*** Block opens ***
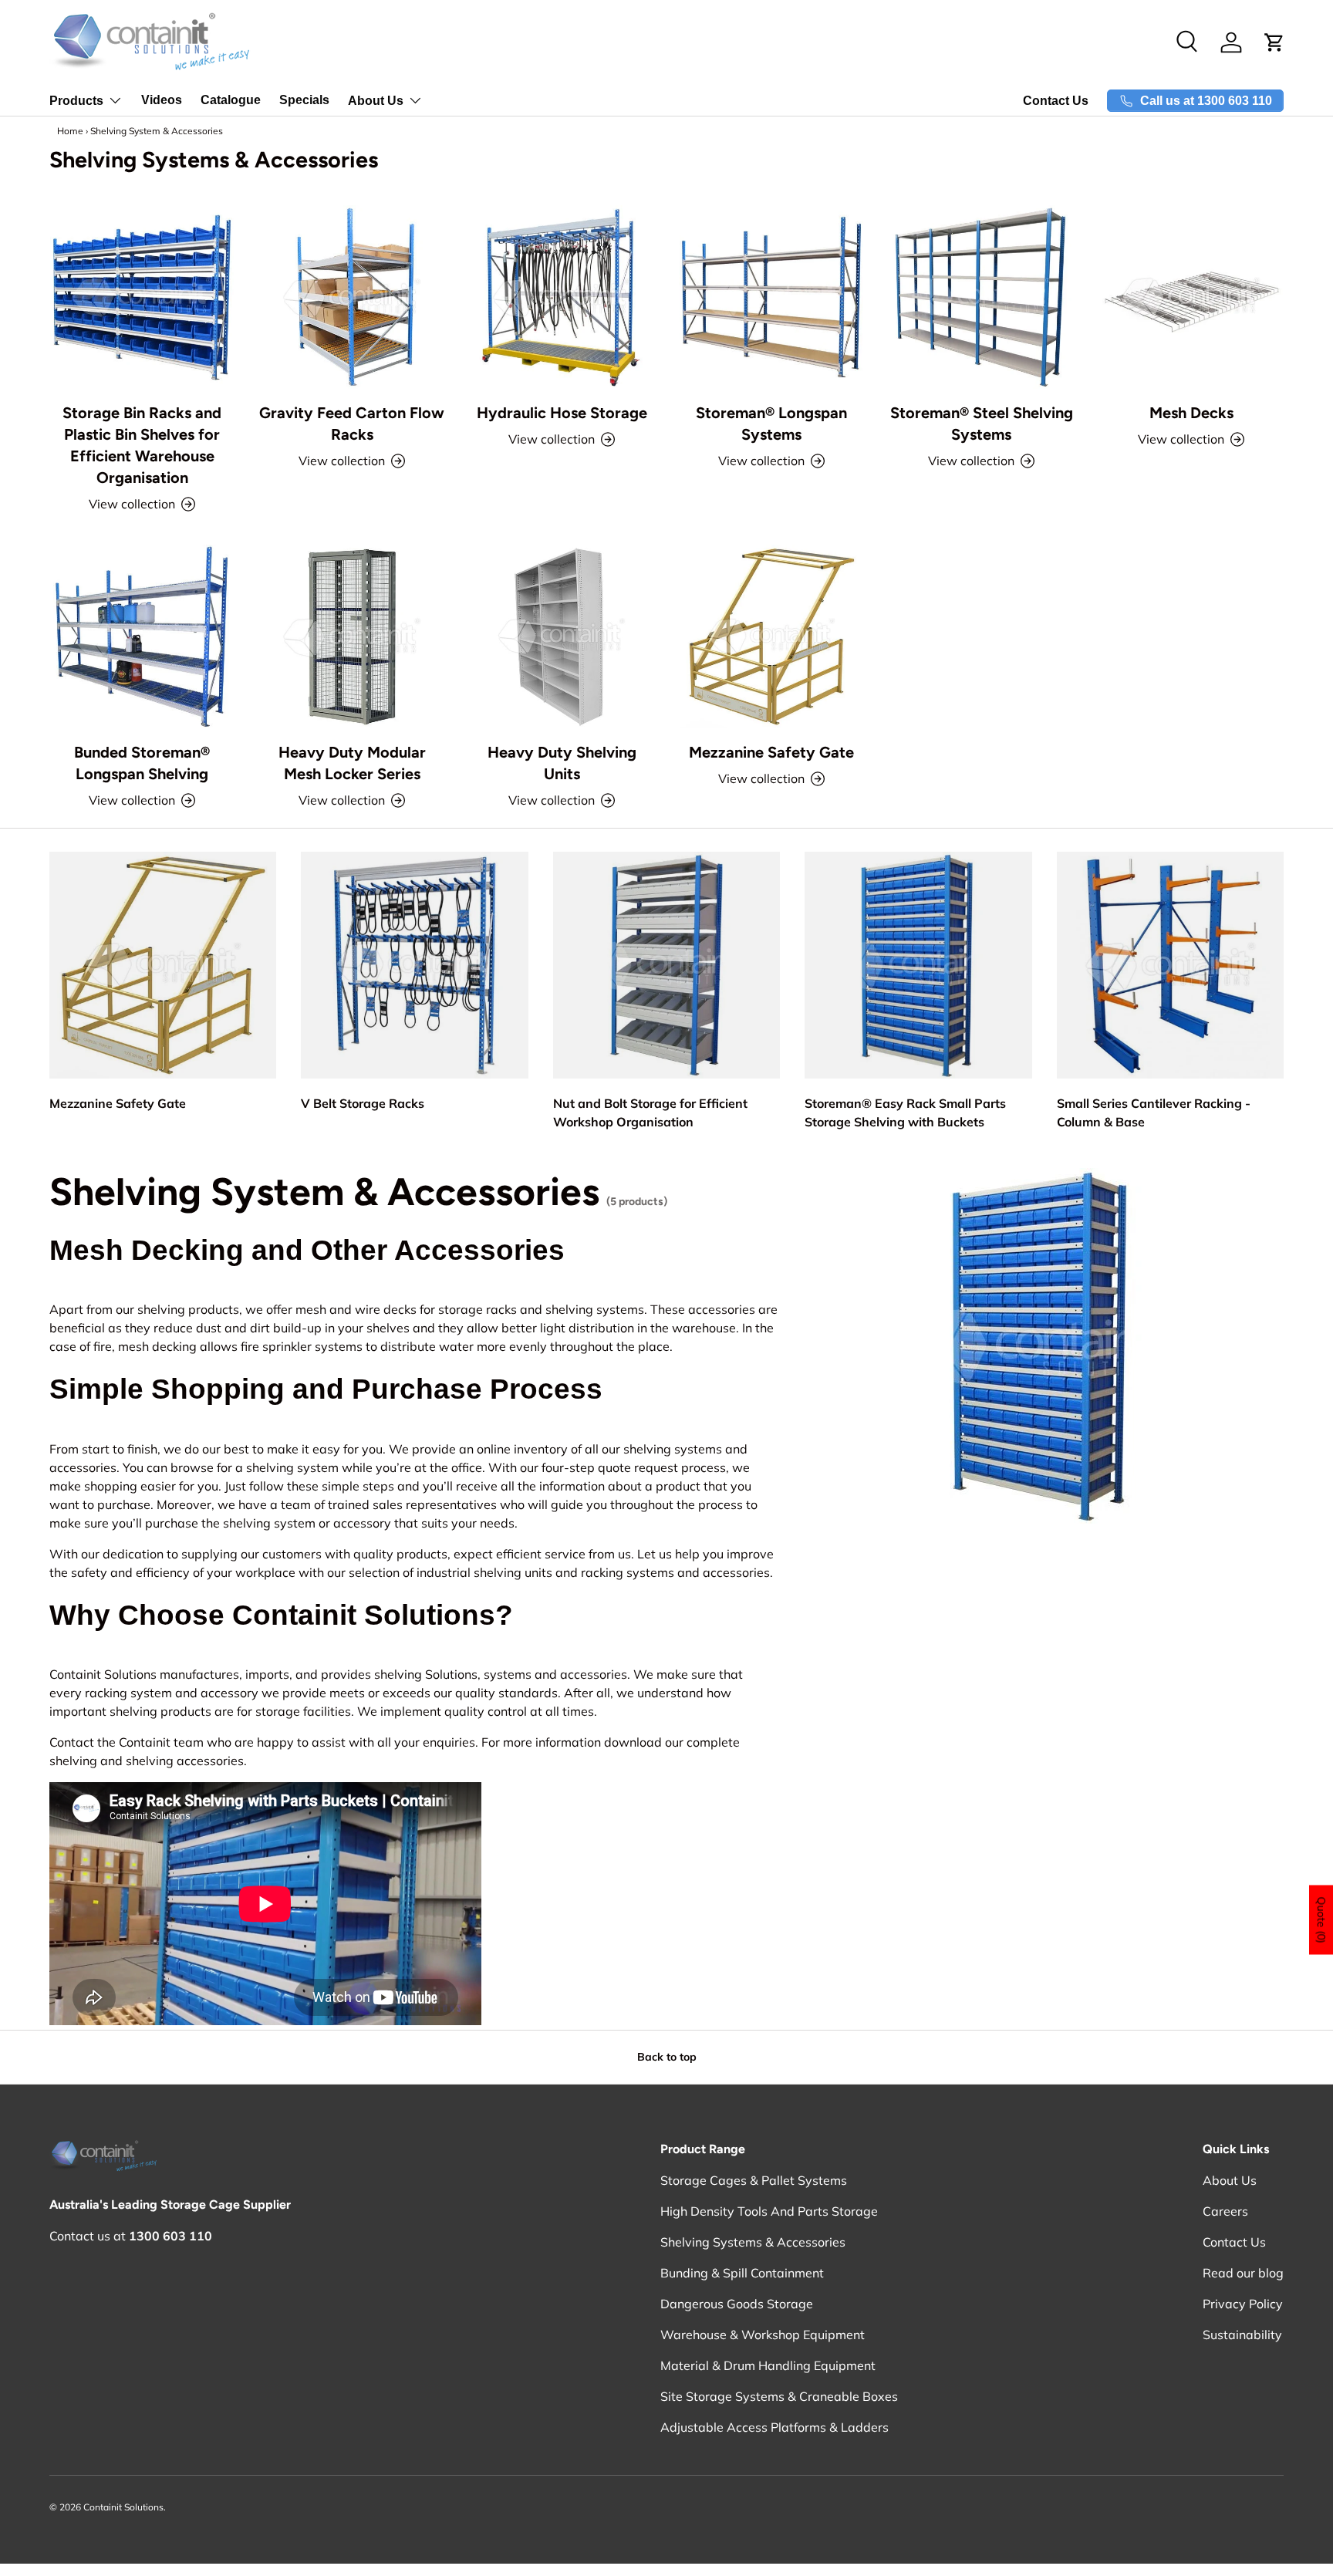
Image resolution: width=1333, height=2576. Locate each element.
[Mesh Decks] (1191, 297)
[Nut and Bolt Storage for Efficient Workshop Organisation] (666, 965)
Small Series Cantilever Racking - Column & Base (1153, 1112)
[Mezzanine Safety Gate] (771, 636)
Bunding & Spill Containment (742, 2273)
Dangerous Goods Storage (736, 2303)
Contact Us (1055, 100)
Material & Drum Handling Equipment (768, 2365)
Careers (1225, 2211)
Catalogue (231, 99)
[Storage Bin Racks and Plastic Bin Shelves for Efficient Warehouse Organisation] (142, 297)
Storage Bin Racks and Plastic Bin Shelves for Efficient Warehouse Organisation (141, 445)
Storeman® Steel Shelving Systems (981, 423)
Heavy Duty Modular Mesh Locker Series (352, 763)
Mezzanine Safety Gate (771, 752)
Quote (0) (1321, 1920)
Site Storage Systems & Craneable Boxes (779, 2396)
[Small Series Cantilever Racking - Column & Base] (1170, 965)
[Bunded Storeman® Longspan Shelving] (142, 636)
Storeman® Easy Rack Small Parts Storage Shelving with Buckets (905, 1112)
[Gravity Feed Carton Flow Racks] (352, 297)
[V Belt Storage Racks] (414, 965)
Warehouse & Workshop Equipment (762, 2334)
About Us (375, 100)
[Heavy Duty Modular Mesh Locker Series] (352, 636)
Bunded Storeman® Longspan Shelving (142, 763)
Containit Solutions (123, 2507)
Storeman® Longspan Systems (771, 423)
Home (70, 131)
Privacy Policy (1243, 2303)
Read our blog (1243, 2273)
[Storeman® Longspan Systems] (771, 297)
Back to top (667, 2057)
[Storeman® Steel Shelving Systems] (981, 297)
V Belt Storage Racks (362, 1103)
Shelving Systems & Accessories (752, 2242)
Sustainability (1242, 2334)
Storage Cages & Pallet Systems (753, 2180)
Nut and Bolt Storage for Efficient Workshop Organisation (650, 1112)
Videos (161, 99)
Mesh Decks (1191, 412)
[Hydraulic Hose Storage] (561, 297)
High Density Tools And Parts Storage (769, 2211)
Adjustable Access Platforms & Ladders (774, 2427)
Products (76, 100)
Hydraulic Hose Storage (562, 412)
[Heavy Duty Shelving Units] (561, 636)
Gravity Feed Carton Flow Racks (351, 423)
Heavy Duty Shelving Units (562, 763)
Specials (304, 99)
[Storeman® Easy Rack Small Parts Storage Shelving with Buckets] (918, 965)
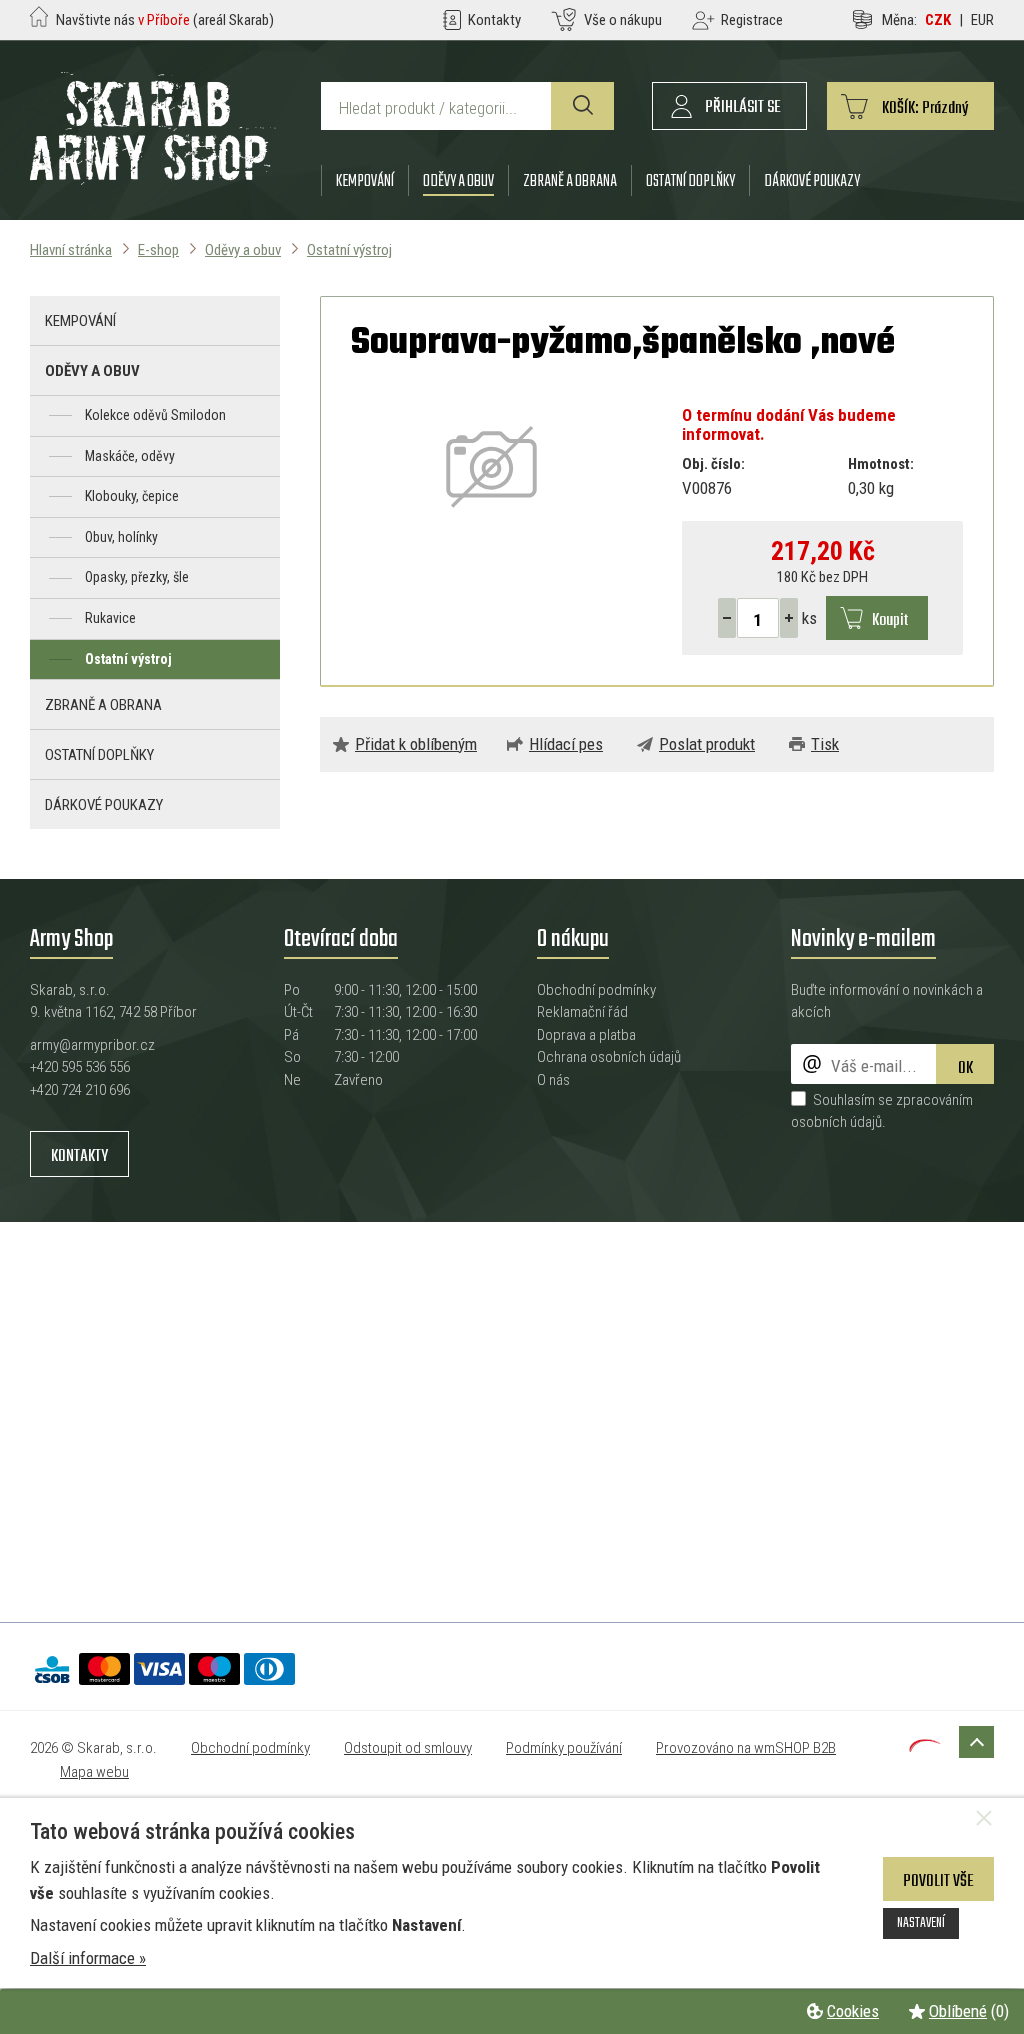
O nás (553, 1080)
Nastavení (921, 1923)
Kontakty (79, 1156)
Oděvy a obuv (458, 181)
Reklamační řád (582, 1012)
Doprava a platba (586, 1035)
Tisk (825, 744)
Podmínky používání (564, 1748)
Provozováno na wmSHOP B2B (746, 1748)
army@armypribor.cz (92, 1045)
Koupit (890, 620)
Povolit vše (938, 1881)
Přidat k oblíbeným (416, 744)
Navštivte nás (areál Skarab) (165, 20)
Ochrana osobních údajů (609, 1057)
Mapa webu (94, 1772)
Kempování (365, 181)
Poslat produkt (707, 744)
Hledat (582, 106)
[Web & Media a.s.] (925, 1746)
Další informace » (88, 1958)
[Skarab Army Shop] (153, 179)
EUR (982, 20)
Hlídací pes (566, 744)
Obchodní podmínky (596, 990)
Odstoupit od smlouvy (408, 1748)
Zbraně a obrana (570, 181)
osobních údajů (836, 1122)
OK (965, 1068)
*** Block closes ***
— Your goal —
From the entries above, print the lines beginning at the one with "Heavy Duty Modular Mesh Locker Series (352, 763)" and stopping after the one with "Storage Cages & Pallet Systems (753, 2180)", exactly as written and with nothing else.

— Written solution —
Heavy Duty Modular Mesh Locker Series (352, 763)
Mezzanine Safety Gate (771, 752)
Quote (0) (1321, 1920)
Site Storage Systems & Craneable Boxes (779, 2396)
[Small Series Cantilever Racking - Column & Base] (1170, 965)
[Bunded Storeman® Longspan Shelving] (142, 636)
Storeman® Easy Rack Small Parts Storage Shelving with Buckets (905, 1112)
[Gravity Feed Carton Flow Racks] (352, 297)
[V Belt Storage Racks] (414, 965)
Warehouse & Workshop Equipment (762, 2334)
About Us (375, 100)
[Heavy Duty Modular Mesh Locker Series] (352, 636)
Bunded Storeman® Longspan Shelving (142, 763)
Containit Solutions (123, 2507)
Storeman® Longspan Systems (771, 423)
Home (70, 131)
Privacy Policy (1243, 2303)
Read our blog (1243, 2273)
[Storeman® Longspan Systems] (771, 297)
Back to top (667, 2057)
[Storeman® Steel Shelving Systems] (981, 297)
V Belt Storage Racks (362, 1103)
Shelving Systems & Accessories (752, 2242)
Sustainability (1242, 2334)
Storage Cages & Pallet Systems (753, 2180)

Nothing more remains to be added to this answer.